Author: Mark Sakamoto
My Rating: ♥♥♥
This is the third book that I have read from the Canada Reads 2018 longlist. So far, I wouldn’t be able to back any of them as clear winner material, but you never do now how it will go in the debates. I can say that this was probably the one so far that fits the theme best “One Book to Open Your Mind.”
I think this is a good book, and parts of it very certainly did open my eyes and my mind to things I didn’t know much about. Mark Sakamoto has an interesting family background. He starts the story during World War II, with the intertwining stories of his maternal and paternal granparents. His father’s family were Japanese, and were sent to the Prairies to do forced hard labour during that period. It was really very hard for them, and a very eye-opening story.
Meanwhile, his mother’s father, Ralph MacLean was a young soldier sent off to Asia to fight in World War II. He becomes a prisoner of war in a Japanese POW camp in Hong Kong, for over 4 years.
The book does a really good job of describing the harrowing conditions that were faced both by the Japanese family and by the prisoners of war. And I can see what Sakamoto was going for by telling this story and trying to intertwine those two perspectives together. However, somehow the two stories just didn’t really mesh together.
What I would really have loved to see in this book would be more of the actual forgiveness that the grandparents had, or maybe that they didn’t have, for each other. There aren’t really many actual interactions between the two families at all in the book. Did they approve of their children dating and eventually getting married?

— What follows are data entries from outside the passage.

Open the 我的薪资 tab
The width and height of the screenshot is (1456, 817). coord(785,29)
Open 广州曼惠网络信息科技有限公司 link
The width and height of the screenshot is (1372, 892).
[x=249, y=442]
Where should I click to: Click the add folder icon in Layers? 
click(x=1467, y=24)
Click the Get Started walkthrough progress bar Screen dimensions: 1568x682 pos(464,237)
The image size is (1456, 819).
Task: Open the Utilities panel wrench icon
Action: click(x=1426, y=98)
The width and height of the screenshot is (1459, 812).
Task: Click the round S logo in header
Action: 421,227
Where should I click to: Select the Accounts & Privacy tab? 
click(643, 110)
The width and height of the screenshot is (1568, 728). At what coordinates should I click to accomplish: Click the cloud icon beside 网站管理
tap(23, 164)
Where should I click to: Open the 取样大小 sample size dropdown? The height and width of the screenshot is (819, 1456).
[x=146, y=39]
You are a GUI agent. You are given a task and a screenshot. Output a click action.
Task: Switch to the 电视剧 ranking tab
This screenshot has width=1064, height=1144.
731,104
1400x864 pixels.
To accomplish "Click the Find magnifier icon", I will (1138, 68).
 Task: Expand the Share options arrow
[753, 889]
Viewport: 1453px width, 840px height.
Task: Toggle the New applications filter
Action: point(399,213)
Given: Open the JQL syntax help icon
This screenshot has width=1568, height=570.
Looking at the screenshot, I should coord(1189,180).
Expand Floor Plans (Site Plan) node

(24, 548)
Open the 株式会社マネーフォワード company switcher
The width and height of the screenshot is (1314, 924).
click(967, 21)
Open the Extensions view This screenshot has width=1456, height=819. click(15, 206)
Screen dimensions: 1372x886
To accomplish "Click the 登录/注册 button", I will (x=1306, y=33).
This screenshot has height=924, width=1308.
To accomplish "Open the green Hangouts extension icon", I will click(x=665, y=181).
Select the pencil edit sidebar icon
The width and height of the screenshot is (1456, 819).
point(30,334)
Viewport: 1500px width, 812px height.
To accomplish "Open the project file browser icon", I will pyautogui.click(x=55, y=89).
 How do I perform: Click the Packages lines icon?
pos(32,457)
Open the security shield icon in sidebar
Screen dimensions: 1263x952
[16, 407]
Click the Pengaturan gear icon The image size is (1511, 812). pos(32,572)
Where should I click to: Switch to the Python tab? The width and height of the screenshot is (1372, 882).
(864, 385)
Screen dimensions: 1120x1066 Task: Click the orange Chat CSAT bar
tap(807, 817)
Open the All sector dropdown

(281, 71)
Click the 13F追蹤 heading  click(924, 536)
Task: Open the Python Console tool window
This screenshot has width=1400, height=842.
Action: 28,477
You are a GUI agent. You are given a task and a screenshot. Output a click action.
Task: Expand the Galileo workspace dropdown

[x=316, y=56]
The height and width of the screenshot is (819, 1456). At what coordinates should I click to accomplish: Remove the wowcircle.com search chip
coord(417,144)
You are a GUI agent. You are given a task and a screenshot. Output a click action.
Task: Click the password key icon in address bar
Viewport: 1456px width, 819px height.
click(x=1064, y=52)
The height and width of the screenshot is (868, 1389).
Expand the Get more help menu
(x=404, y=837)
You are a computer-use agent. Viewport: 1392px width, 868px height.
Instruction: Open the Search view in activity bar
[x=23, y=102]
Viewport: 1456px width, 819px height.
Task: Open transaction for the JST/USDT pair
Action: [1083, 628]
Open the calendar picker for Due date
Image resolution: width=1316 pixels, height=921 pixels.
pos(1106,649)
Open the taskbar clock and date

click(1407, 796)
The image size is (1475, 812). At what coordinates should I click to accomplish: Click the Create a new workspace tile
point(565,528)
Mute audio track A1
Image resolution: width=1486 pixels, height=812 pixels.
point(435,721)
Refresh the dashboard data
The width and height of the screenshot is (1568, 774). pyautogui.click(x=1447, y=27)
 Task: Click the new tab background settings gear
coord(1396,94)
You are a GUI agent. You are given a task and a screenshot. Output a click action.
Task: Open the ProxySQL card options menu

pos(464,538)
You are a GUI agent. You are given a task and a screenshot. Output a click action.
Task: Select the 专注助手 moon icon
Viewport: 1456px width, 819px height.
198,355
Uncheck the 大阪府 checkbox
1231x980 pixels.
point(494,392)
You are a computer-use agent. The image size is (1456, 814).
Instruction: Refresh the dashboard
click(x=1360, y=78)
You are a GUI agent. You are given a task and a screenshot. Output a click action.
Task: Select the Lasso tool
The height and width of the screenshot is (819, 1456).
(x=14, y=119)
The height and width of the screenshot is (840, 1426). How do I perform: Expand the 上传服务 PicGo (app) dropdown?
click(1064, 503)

Were they all able to put the war behind them and look towards the future, or were things always a bit strained?
Anyway, so my conclusion for this review is that the book was interesting, and I think it would be a good one for “One Book to Open Your Mind.” But I really think that the author could have done more with his really interesting story here.
Coincidentally, I also recently read Hotel on the Corner of Bitter and Sweet, which was about a Chinese boy and his love for a Japanese girl in Seattle, also during World War II. It offers quite a different perspective than Forgiveness, but I really do recommend it if you’re interested in the Asian side of World War II.